At youth level he represented the Bangladesh U19 at the qualifiers of the 1985 AFC Youth Championship. In 1987, Mohsin was one of the six players banned from international football by the Bangladesh Football Federation, after a high voltage Dhaka Derby league play-off match. He was replaced by Sayeed Hassan Kanan during both the 1987 South Asian Games and 1988 AFC Asian Cup qualifiers. He later captained the senior team to a bronze medal at the 1991 South Asian Games. He last played international football during the 1994 Qatar Independence Cup, where Muktijoddha Sangsad KC played as Bangladesh.

==Personal life==
In 1995, Mohsin suffered a serious knee injury and had to travel to Canada to get better treatment, however, the injury did not get better and in 1997, he moved abroad permanently with his family. In 2023, a few years after his return to Bangladesh, his younger brother Kohinoor Islam, announced that Mohsin was not able to get treatment for his Dementia due to financial issues. It was also reported that he suffered from mental health problems after losing most of his assets and fortune, following his divorce. On 6 June 2023, Bangladesh Cricket Board announced that they would help fund Mohsin's treatment and also resolve his property crisis. Following this, Kazi Salahuddin, a former teammate and the president of the Bangladesh Football Federation, stated that he would provide TK 1 lakh to the ailing goalkeeper and would also pay for his treatment costs. On 7 June 2023, Mohsin was admitted to the Bangabandhu Sheikh Mujib Medical University to get treatment for his illness.

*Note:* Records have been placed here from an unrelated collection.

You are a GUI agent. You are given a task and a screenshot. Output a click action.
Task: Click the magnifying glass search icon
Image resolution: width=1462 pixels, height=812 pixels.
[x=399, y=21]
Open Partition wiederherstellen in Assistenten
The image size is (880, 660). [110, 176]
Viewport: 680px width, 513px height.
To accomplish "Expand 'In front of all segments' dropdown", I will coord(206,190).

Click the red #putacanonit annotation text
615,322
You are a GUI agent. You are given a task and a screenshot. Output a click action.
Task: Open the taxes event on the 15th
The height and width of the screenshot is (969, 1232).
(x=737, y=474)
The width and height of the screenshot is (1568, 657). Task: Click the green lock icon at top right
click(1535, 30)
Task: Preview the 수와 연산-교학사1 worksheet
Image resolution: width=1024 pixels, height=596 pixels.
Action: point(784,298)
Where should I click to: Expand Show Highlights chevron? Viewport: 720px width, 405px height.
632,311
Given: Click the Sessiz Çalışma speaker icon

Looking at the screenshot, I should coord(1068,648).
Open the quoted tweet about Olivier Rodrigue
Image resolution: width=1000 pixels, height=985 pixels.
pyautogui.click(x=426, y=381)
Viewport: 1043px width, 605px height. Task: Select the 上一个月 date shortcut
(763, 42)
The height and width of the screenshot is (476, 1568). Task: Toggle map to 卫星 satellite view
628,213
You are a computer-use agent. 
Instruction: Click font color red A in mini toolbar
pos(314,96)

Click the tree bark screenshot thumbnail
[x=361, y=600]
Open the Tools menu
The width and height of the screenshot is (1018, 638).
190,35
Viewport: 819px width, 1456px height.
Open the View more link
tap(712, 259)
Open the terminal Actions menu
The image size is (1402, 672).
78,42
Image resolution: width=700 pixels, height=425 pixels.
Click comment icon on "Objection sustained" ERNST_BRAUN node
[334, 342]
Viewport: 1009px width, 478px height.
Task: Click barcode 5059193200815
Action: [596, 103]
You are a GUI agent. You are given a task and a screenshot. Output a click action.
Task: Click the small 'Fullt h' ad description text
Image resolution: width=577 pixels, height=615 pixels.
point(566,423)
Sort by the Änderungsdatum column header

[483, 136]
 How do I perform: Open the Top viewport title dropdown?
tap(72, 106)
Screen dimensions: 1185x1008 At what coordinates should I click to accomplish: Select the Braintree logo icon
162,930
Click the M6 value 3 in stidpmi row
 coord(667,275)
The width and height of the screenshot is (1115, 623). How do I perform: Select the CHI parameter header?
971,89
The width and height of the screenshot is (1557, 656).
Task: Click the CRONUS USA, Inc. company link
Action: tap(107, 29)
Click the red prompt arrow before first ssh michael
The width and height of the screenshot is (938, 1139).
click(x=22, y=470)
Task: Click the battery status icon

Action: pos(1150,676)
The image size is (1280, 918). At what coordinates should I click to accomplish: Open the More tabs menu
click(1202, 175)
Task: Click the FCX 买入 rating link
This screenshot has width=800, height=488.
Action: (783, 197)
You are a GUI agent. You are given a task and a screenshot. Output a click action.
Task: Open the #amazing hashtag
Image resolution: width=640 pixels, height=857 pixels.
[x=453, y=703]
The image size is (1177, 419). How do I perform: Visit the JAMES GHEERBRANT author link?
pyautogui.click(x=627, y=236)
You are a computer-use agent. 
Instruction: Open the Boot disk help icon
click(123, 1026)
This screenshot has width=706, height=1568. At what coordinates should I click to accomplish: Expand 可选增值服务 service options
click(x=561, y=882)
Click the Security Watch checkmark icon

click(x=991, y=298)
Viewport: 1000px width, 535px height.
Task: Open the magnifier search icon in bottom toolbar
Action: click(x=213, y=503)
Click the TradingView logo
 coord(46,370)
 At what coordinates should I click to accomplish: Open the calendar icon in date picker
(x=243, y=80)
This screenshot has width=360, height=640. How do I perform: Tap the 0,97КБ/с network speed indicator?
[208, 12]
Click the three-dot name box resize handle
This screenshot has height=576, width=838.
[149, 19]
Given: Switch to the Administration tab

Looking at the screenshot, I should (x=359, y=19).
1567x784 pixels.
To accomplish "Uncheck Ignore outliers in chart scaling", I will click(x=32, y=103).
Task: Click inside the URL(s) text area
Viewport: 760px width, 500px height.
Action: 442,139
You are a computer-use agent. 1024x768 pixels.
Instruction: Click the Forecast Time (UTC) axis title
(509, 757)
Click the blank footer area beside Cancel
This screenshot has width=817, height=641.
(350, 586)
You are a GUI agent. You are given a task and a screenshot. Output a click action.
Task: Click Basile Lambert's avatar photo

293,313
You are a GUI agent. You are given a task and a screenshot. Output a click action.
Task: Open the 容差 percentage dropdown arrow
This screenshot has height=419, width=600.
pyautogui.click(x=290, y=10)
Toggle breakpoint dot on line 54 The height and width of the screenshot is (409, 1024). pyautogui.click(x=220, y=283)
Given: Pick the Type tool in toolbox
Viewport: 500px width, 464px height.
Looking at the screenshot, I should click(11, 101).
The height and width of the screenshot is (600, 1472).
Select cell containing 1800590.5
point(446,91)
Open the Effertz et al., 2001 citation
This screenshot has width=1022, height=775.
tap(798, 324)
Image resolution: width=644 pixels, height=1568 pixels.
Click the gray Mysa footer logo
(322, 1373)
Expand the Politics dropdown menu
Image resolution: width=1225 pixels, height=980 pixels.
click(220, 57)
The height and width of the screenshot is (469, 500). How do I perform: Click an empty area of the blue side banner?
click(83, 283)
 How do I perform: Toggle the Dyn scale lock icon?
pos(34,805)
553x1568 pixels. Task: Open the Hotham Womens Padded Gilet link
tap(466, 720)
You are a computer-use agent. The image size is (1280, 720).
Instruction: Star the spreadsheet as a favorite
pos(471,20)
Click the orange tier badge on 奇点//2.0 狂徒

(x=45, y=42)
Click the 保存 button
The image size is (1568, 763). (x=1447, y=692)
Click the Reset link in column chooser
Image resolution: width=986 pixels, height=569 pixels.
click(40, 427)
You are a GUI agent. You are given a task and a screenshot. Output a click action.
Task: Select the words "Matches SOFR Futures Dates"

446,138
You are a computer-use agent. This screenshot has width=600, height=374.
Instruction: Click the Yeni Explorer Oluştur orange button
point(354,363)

On 7 August 2024, who was suffering from dementia, went missing after leaving his home in Maghbazar, Dhaka.

==Honours==

Abahani Limited Dhaka
- Dhaka First Division League: 1981, 1989–90, 1992
- BTC Club Cup: 1991
- Azmiri Begum Gold Cup: 1990
- Independence Cup: 1990
- Federation Cup: 1988
- Sait Nagjee Trophy: 1989

Mohammedan SC
- Dhaka First Division League: 1982, 1986
- DMFA Cup: 1984*
- Federation Cup: 1982*, 1983
- Ashis-Jabbar Shield Tournament (India): 1982

Muktijoddha SKC
- Federation Cup: 1994

 Bangladesh
- South Asian Games Silver medal: 1985; Bronze medal: 1991

===Awards and accolades===
- 2020 − National Sports Award.
- 1991 − Sports Writers Association's Best Footballer Award
- 1988 − Federation Cup Most Valuable Player Award.